# [Article]

'''

Sets ODataUtf8JsonWriter as the default IJsonWriter used in ODataMessageWriter.
Sets JavaScriptEncoder.UnsafeRelaxedJsonEscaping as the default JavaScriptEncoder for ODataUtf8JsonWriter.
Fixes some bugs with ODataUtf8JsonWriter streaming (see details at the end)
Normalizes JSON output for some edge cases for better consistency with JsonWriter (see details at the end).
Both of these changes aim to improve default serialization performance. ODataUtf8JsonWriter has demonstrated better performance and memory efficiency over the current default JsonWriter in benchmarks and in production workloads. One of the major blockers to it becoming the default was lack of support for streaming, but that has been addressed by #2880
The main concern about this change is that the JSON is different between the different writers as far as character escaping is concerned.
In any case, while the output is different, both are valid JSON and semantically equivalent. Compliant JSON parsers should interpret them the same way.

'''

# [Aim A]
Write out the text above on making ODataUtf8JsonWriter the default writer, word for word.

# [Records for this task]
'''

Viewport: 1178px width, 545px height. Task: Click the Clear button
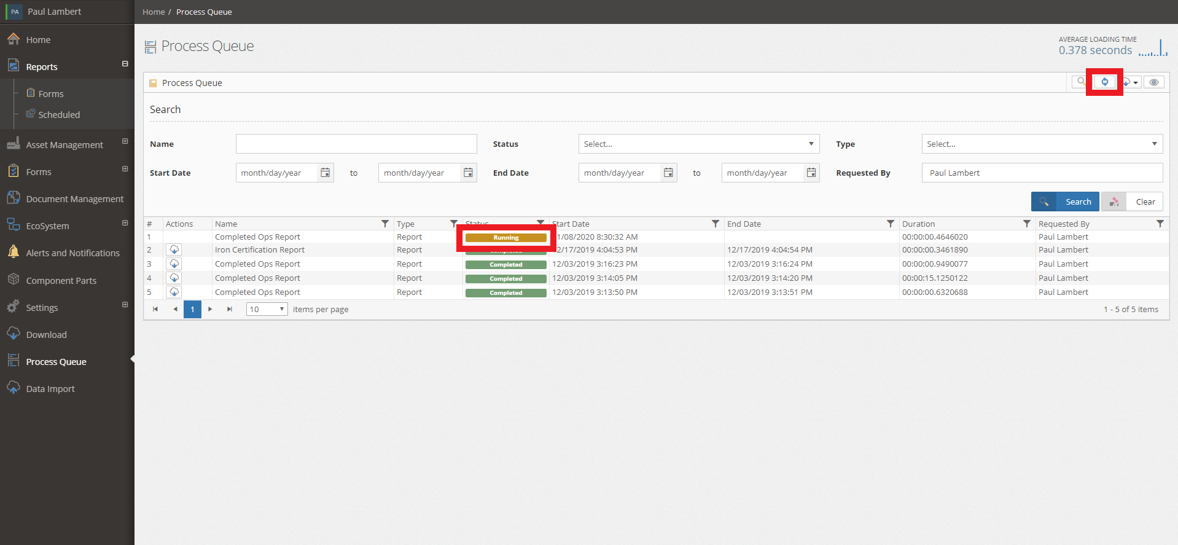(x=1132, y=202)
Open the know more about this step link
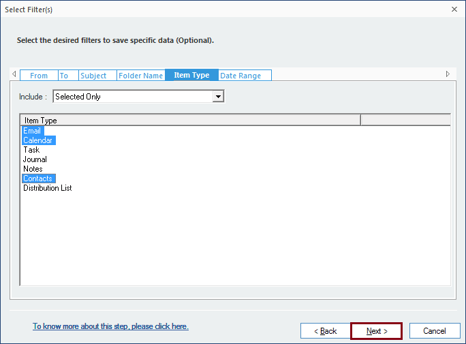466x344 pixels. click(x=110, y=326)
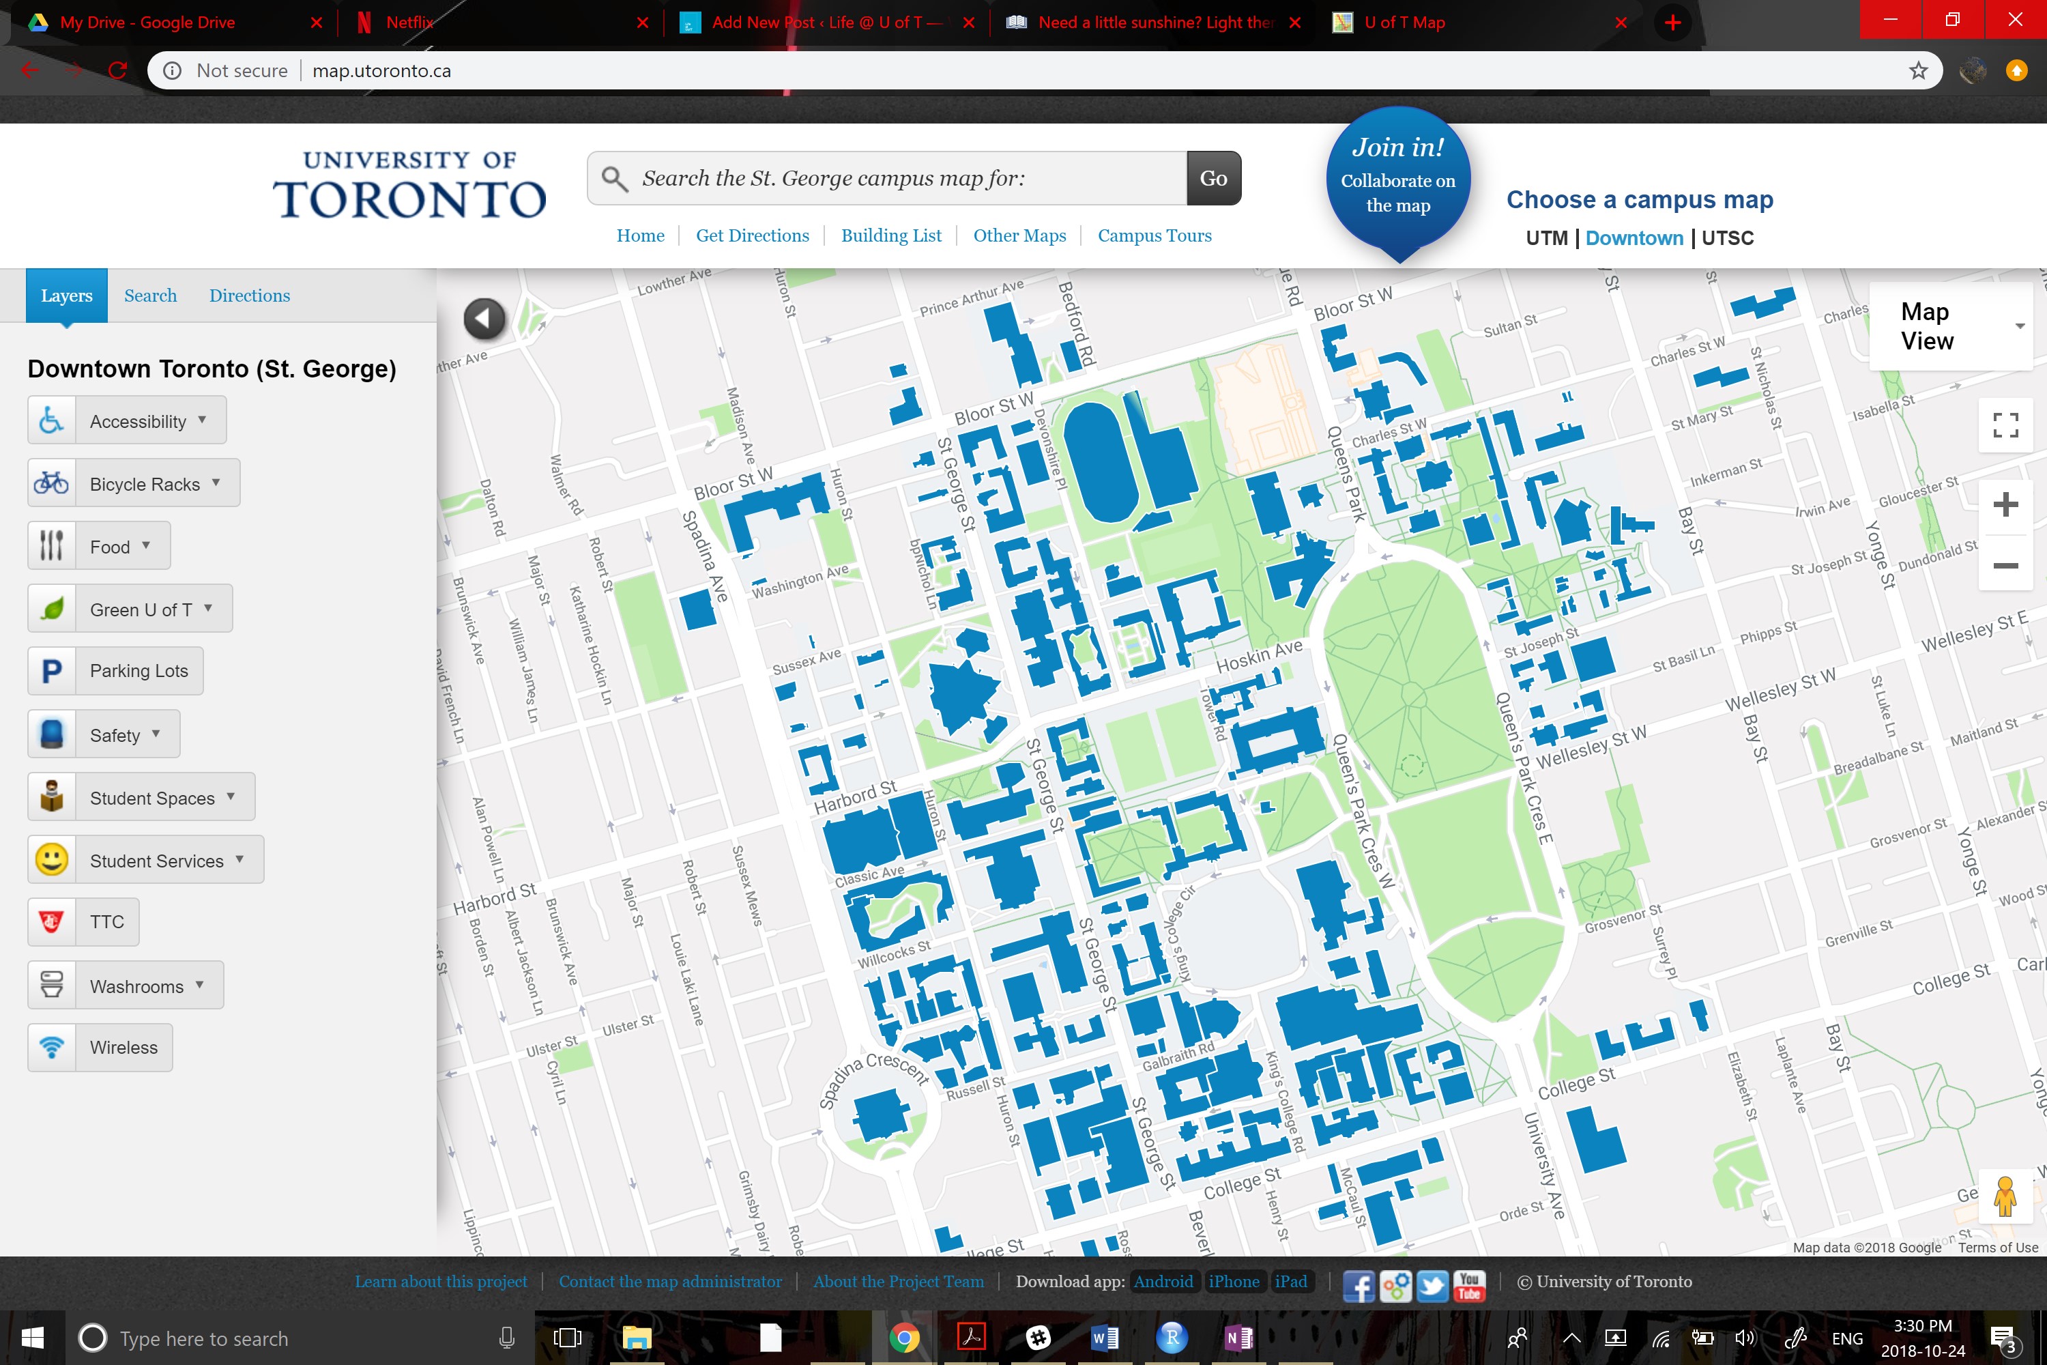
Task: Switch to the Directions tab
Action: pyautogui.click(x=249, y=296)
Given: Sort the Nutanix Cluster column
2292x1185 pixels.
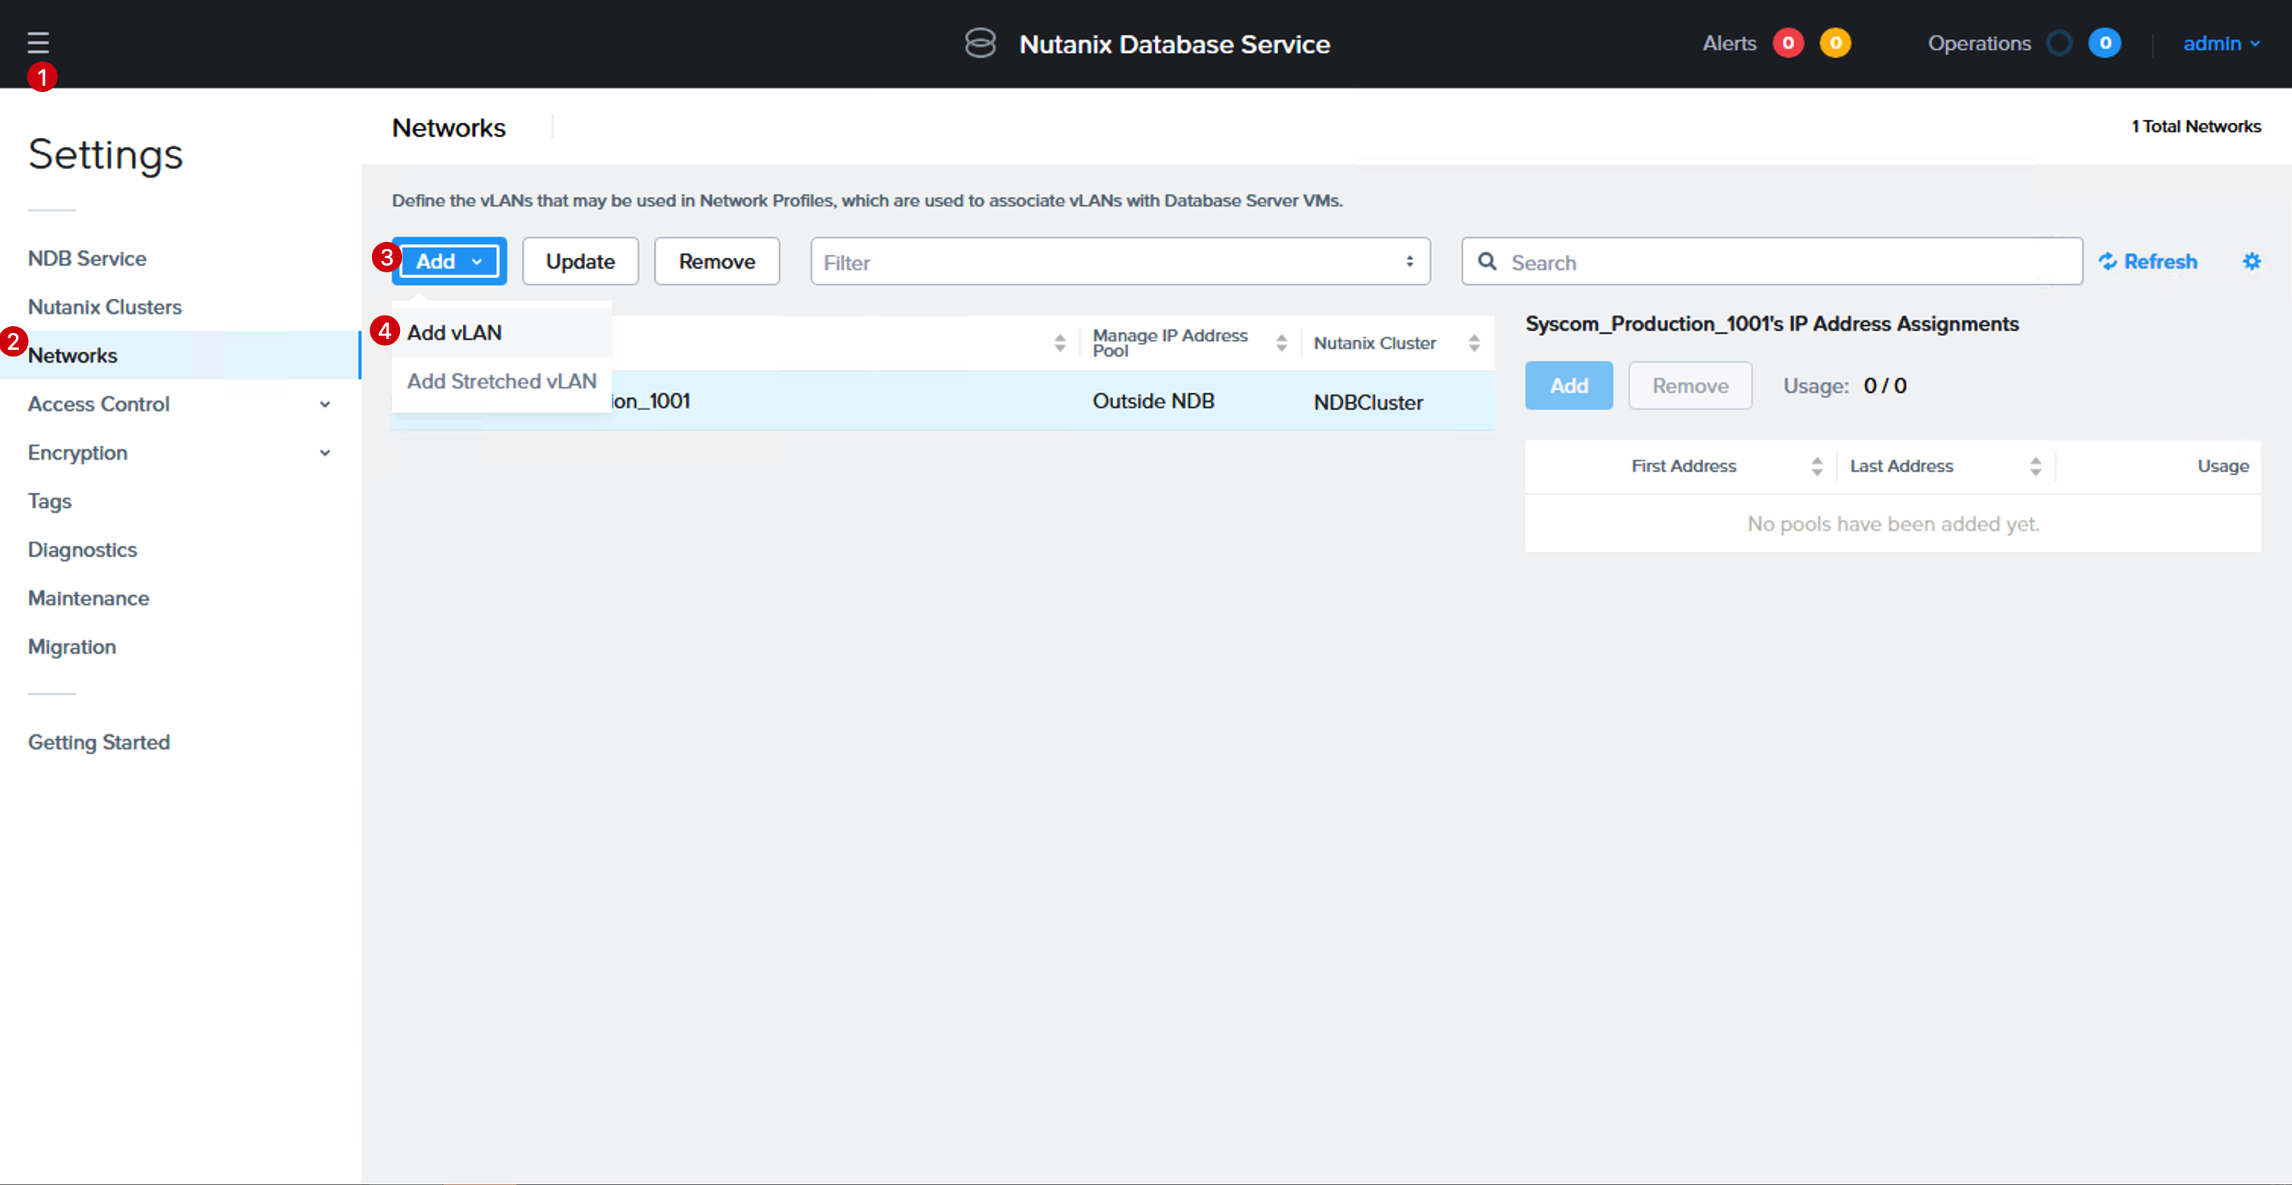Looking at the screenshot, I should (x=1473, y=343).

'''

# [Aim B]
Return the rows that follow the ODataUtf8JsonWriter text as a JSON list of strings, one string per line, with blank lines skipped and the pictures left out.

# [Final result A]
Sets ODataUtf8JsonWriter as the default IJsonWriter used in ODataMessageWriter.
Sets JavaScriptEncoder.UnsafeRelaxedJsonEscaping as the default JavaScriptEncoder for ODataUtf8JsonWriter.
Fixes some bugs with ODataUtf8JsonWriter streaming (see details at the end)
Normalizes JSON output for some edge cases for better consistency with JsonWriter (see details at the end).
Both of these changes aim to improve default serialization performance. ODataUtf8JsonWriter has demonstrated better performance and memory efficiency over the current default JsonWriter in benchmarks and in production workloads. One of the major blockers to it becoming the default was lack of support for streaming, but that has been addressed by #2880
The main concern about this change is that the JSON is different between the different writers as far as character escaping is concerned.
In any case, while the output is different, both are valid JSON and semantically equivalent. Compliant JSON parsers should interpret them the same way.

# [Final result B]
[
  "Viewport: 1178px width, 545px height. Task: Click the Clear button",
  "(x=1132, y=202)",
  "Open the know more about this step link",
  "466x344 pixels. click(x=110, y=326)",
  "Task: Switch to the Directions tab",
  "Action: pyautogui.click(x=249, y=296)",
  "Given: Sort the Nutanix Cluster column",
  "2292x1185 pixels.",
  "Looking at the screenshot, I should (x=1473, y=343)."
]